• [TASK DIRECTIONS] Key in the whole listing below again, keeping every word as it is.

• [STUDY MATERIAL]

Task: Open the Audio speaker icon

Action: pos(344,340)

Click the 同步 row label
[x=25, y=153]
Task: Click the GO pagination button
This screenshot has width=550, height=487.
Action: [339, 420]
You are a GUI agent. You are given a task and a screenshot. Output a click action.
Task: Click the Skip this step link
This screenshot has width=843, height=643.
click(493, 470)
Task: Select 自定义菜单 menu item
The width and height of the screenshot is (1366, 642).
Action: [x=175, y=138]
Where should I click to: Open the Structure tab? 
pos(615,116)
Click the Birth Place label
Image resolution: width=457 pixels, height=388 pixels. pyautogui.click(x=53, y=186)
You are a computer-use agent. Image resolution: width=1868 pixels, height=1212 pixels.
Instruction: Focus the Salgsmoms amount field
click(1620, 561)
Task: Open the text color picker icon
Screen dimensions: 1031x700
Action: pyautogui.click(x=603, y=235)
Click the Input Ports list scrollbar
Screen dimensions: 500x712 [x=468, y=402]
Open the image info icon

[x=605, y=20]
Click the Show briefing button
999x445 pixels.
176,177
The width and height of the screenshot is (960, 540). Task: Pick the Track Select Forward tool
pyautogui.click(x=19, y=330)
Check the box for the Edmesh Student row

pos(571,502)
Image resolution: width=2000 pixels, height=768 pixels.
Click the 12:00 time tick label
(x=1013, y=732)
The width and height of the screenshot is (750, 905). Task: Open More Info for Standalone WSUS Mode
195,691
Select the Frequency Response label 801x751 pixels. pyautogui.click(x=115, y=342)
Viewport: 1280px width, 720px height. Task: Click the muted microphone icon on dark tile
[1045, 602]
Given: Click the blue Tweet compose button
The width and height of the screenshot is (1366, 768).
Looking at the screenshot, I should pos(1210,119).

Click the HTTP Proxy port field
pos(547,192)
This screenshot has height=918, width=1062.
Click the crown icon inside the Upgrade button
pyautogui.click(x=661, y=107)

• [TASK ANSWER]
Task: Open the Audio speaker icon

Action: pos(344,340)

Click the 同步 row label
[x=25, y=153]
Task: Click the GO pagination button
This screenshot has width=550, height=487.
Action: [339, 420]
You are a GUI agent. You are given a task and a screenshot. Output a click action.
Task: Click the Skip this step link
This screenshot has width=843, height=643.
click(493, 470)
Task: Select 自定义菜单 menu item
The width and height of the screenshot is (1366, 642).
Action: [x=175, y=138]
Where should I click to: Open the Structure tab? 
pos(615,116)
Click the Birth Place label
Image resolution: width=457 pixels, height=388 pixels. pyautogui.click(x=53, y=186)
You are a computer-use agent. Image resolution: width=1868 pixels, height=1212 pixels.
Instruction: Focus the Salgsmoms amount field
click(1620, 561)
Task: Open the text color picker icon
Screen dimensions: 1031x700
Action: pyautogui.click(x=603, y=235)
Click the Input Ports list scrollbar
Screen dimensions: 500x712 [x=468, y=402]
Open the image info icon

[x=605, y=20]
Click the Show briefing button
999x445 pixels.
176,177
The width and height of the screenshot is (960, 540). Task: Pick the Track Select Forward tool
pyautogui.click(x=19, y=330)
Check the box for the Edmesh Student row

pos(571,502)
Image resolution: width=2000 pixels, height=768 pixels.
Click the 12:00 time tick label
(x=1013, y=732)
The width and height of the screenshot is (750, 905). Task: Open More Info for Standalone WSUS Mode
195,691
Select the Frequency Response label 801x751 pixels. pyautogui.click(x=115, y=342)
Viewport: 1280px width, 720px height. Task: Click the muted microphone icon on dark tile
[1045, 602]
Given: Click the blue Tweet compose button
The width and height of the screenshot is (1366, 768).
Looking at the screenshot, I should pos(1210,119).

Click the HTTP Proxy port field
pos(547,192)
This screenshot has height=918, width=1062.
Click the crown icon inside the Upgrade button
pyautogui.click(x=661, y=107)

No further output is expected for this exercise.